One of Bremerhaven's polar bears swimming.

===Mammals===
The main attraction are the polar bears, the South American sea-lions, the harbour seals and the South African fur seals.

===Birds===
The northern gannet is naturally abundant in Germany only since 1991 on the high-sea island Helgoland. These birds share their area with cormorants and different ducks.

The Humboldt penguins of the zoo became famous because there was a homosexual penguin couple among them.

===Other animals===
The Fischer’s chameleon was found in the woods near Bremerhaven, it is suspected that it was kept illegally by somebody and had been set free when it became too big.

==History==
In 1912, the North Sea Aquarium started in the cellar so-called Strandhalle. On June 24, 1928, the Tiergrotten (literally Animal Grotto) was opened outside the Weser embankment.

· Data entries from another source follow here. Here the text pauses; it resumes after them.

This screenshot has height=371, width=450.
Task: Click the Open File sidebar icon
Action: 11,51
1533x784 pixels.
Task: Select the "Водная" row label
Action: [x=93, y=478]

The North Sea flood of 1962 killed a lot of animals in the zoo.

Major renovations took place in 1976 and from 2000 to 2004. The Zoo am Meer was opened on March 27, 2004.

===Polar bears===
The polar bear Victoria was transported from Tierpark Hagenbeck on January 10, 2008: (video) to Zoo am Meer with the hope that she and Lloyd might breed. She stayed in Bremerhaven until October 24, 2011.

The polar bear Irka came from Canada to Bremerhaven in 1979 when she was probably a year old and she spent her whole life in the zoo. She was suffering from arthritis when she got old, but she was otherwise fit for a long time. She was euthanized on June 4, 2012, after she became disoriented, lost coordination and a blood test suggested changes in her liver. After her death a tumor was found in her liver.

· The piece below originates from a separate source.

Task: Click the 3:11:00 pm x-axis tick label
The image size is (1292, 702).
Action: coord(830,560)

The eight-year-old polar bear Valeska came to Bremerhaven in September 2012 from the Ranua Wildlife Park in Finland as new partner for Lloyd who has been in Bremerhaven since 2002.

===Other animals===
The two baby seals called Luna and Paula were born on 21 and 22 July 2012 by different mothers.

==Future plans==
The Zoo am Meer will build a new aquarium in the cellar rooms underneath the compound of the polar bears. The exhibit will have an area of 325 m^{2} and will cost around 1.5 million euro which will be paid by the European Regional Development Fund.
The operational costs is estimated to be around 70 thousand Euro per year.